9- Harem Bölgesinin Avı Ürkütülmez
حدثنا
محمد بن
المثنى: حدثنا
عبد الوهاب:
حدثنا خالد،
عن عكرمة، عن
ابن عباس رضي
الله عنهما:
أن
النبي صلى
الله عليه
وسلم قال: (إن
الله حرم مكة،
فلم تحل لأحد
قبلي، ولا تحل
لأحد بعدي، وإنما
أحلت لي ساعة
من نهار، لا
يختلى خلاها،
ولا يعضد
شجرها، ولا
ينفر صيدها،
ولا تلتقط لقطتها
إلا لمعرف).
وقال العباس:
يا رسول الله،
إلا الإذخر،
لصاغتنا
وقبورنا؟
فقال: (إلا
الإذخر).
وعن
خالد، عن
عكرمة قال: هل
تدري ما: لا
ينفر صيدها؟
هو أن ينحيه
من الظل ينزل
مكانه.
[-1833-] İbn Abbas r.a., Nebi Sallallahu Aleyhi ve Sellem'in şöyle
buyurduğunu söyledi: "Allah Mekke'yi haram kıldı. Benden önce hiç kimseye
helal kılınmadığı gibi benden sonra hiç kimseye de helal kılınmayacaktır. Bana
da yalnızca gündüzün bir bölümünde helal kılındı. Mekke'nin yaş otu koparılmaz,
ağacı sökülmez, avı ürkütülmez. Etrafa duyurmak için alma dışında yere
düşürülen mal alınmaz".
(Hz. Nebi bu konuşmayı yaparken amcası) Abbas: "Ey Allah'ın
Resulü! îzhir otu hariç.

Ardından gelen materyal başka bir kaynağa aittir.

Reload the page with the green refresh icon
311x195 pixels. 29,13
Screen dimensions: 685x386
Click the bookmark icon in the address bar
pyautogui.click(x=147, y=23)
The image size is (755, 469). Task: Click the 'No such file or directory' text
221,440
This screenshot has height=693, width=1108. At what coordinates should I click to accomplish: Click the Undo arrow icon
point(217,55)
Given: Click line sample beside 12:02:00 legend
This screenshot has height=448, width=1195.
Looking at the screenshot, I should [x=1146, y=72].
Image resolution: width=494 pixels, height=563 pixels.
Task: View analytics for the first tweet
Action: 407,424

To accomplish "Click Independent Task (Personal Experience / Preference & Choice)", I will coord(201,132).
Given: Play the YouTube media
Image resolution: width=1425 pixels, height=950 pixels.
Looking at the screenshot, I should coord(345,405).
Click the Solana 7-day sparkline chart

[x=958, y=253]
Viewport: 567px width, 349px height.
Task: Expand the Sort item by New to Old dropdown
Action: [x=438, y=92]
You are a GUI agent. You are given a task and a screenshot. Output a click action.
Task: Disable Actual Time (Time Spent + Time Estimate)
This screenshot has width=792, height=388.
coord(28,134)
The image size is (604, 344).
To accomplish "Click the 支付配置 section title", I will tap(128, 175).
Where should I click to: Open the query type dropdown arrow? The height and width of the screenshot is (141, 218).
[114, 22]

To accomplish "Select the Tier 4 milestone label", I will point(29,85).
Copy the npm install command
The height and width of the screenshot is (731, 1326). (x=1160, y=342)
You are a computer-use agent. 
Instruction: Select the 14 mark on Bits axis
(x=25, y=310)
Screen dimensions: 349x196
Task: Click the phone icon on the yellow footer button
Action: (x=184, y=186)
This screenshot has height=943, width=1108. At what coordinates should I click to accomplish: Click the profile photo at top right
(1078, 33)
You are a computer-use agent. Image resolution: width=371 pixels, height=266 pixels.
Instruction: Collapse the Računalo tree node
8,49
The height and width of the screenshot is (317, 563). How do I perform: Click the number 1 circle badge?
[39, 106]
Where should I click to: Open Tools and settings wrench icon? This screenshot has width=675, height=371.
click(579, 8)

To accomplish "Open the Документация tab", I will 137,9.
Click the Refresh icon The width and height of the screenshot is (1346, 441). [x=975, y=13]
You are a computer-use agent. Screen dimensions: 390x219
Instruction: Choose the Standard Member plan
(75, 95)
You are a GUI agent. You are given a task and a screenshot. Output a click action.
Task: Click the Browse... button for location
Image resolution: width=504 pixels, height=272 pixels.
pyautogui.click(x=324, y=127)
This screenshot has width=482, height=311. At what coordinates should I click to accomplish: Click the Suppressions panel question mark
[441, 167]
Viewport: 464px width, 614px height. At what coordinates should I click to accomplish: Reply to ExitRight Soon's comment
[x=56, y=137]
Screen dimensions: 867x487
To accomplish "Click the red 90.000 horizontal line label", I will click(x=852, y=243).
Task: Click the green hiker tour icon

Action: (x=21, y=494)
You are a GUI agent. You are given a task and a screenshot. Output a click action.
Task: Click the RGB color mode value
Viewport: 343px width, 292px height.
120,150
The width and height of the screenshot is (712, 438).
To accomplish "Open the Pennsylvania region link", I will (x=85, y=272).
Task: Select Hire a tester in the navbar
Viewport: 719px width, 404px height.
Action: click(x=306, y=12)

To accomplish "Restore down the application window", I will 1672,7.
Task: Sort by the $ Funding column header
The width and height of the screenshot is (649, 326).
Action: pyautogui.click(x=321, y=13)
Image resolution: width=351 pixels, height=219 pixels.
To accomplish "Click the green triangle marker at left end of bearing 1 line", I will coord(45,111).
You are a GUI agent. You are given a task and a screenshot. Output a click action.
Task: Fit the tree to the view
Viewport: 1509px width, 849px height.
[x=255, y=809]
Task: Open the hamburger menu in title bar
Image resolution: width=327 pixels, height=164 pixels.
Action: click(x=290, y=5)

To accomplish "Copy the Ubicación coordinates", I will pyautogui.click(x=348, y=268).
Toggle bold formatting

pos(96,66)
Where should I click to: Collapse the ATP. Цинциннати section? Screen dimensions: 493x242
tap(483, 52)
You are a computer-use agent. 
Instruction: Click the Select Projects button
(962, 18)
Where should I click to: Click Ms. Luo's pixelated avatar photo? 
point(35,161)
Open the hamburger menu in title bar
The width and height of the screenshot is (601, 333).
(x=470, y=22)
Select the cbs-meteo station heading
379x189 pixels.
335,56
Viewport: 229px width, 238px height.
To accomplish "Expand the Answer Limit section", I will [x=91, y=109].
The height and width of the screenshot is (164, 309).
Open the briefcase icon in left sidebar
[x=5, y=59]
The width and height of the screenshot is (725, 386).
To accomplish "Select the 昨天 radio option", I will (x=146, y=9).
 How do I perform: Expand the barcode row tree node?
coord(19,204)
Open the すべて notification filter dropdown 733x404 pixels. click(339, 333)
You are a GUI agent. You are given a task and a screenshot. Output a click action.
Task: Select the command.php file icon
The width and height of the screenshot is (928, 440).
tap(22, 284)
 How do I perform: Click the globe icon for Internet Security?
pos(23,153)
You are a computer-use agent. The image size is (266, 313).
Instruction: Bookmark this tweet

Onu dökümcülükte ve kabirlerimizde kullanırız"
dedi.
Bunun üzerine Nebi Sallallahu Aleyhi ve Sellem "izhir otu
hariç" buyurdu.
AÇIKLAMA: "Av’ı
ürkütülmez" sözü iki farklı şekilde yorumlanmıştır: 1- Av yapılmaz, 2-
Hakiki anlamı ile avı ürkütülmez.
Nevevî şöyle demiştir: Avı, bulunduğu yerden kaçırmak haramdır.
Kişi avı ürküttüğünde av ister telef olsun ister olmasın isyan etmiş olur.
Alimler şöyle demiştir: Avı ürkütmenin yasaklanması, avlanmanın
haydi haydi yasak olduğunu gösterir.